I’ve started taking up my personal devotions more systematically lately (fortunately I started this just before I lost my meal ticket… er, renter, so I can’t accuse myself of doing it just to curry favor in Heaven. My mind does work this way. Really). I’ve switched from my old NIV Study Bible (great notes) to an English Standard Version Bible.
I like it. I’ve been reading Dynamic Equivalency Bibles for decades now, seduced by the argument that if you really want to convey the sense of the original you’ve pretty much got to rewrite everything. Moving back to a more literal translation, I get a pleasant sense of solidity. Nobody’s telling me what they think the text says. They trust me to be a grownup and be able to read books written for grownups.
My first Bible was King James, and then I got an RSV (the old one, before they went all PC and started fiddling with gender and stuff). The ESV is a direct descendent of the old RSV, and so far I’m pleased and comforted.
The following almost feels as if it’s connected, but I can’t think how.
When I was writing song lyrics in an obscure Christian singing group, there was one thing I never did (actually I never did lots of things, notably make time with girls, but that’s another story). I never claimed that “God wrote this song.”
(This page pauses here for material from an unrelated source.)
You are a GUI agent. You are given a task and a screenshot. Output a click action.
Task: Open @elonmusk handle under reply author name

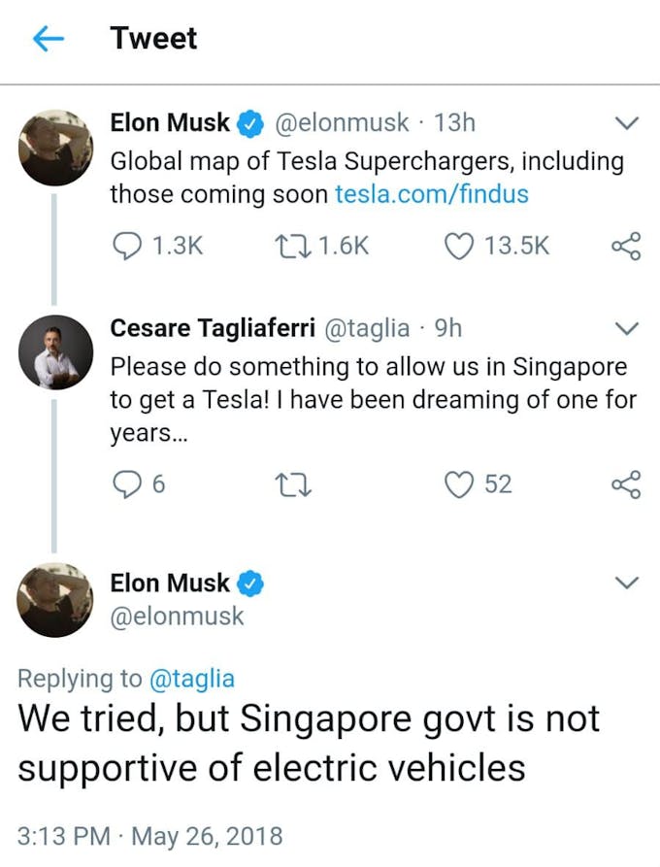pyautogui.click(x=177, y=617)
I saw it way too many times. Some sweet, sincere kid with a guitar would say, “God wrote this song. It just came to me while I was laying in bed, and I got up and wrote it down in fifteen minutes. So I know it came from God.”
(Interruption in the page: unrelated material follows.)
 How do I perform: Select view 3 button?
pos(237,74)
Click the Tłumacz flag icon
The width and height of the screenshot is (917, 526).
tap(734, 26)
Then he/she would play the thing and it would be repetitious and clichéd, and you could always count on the word “strife” being employed in contexts where you’d never use “strife” if you didn’t have a desperate need for a rhyme for “life.”
And I wanted to scream at them, “Don’t you realize what you’re saying here? You’re saying that God’s a lousy lyricist!”
I never did, though. I’m too kind-hearted. And cowardly.
I thought of that today when a book crossed my desk at work. It was a novel written by a man whose shoes I am not worthy to polish. He’s one of those unsung saints the newspapers and magazines will never profile, someone who’s given his life in sacrificial service to Christ and his neighbor, living from hand to mouth and enduring a fair amount of danger along the way.
He wrote a novel.
And it’s lousy.
I want to tell people (I’m telling a few right now) that the fact that you have something to say, and a story to tell, and spiritual insight, doesn’t make you a writer of fiction.
Sincerity won’t do it. I might be very sincere about wanting to build a church, to the glory of God. I might pray over every nail, and work with a heart full of devotion.
But that won’t make it a good church building.
Because I’m not a competent carpenter.
Writing fiction is a craft, just like carpentry. It has its own tools and skills, protocols and shortcuts. Regardless of how good your basic idea is, the nuts and bolts have to be properly tightened, the corners squared.
I’m not telling you to stay away from fiction if you’re not a “professional.” I’m not saying I belong to some priesthood which alone is privileged to touch the holy written word.
I’m just saying if you want to get into the guild, you’ve got to learn your craft. And that will take time and diligence.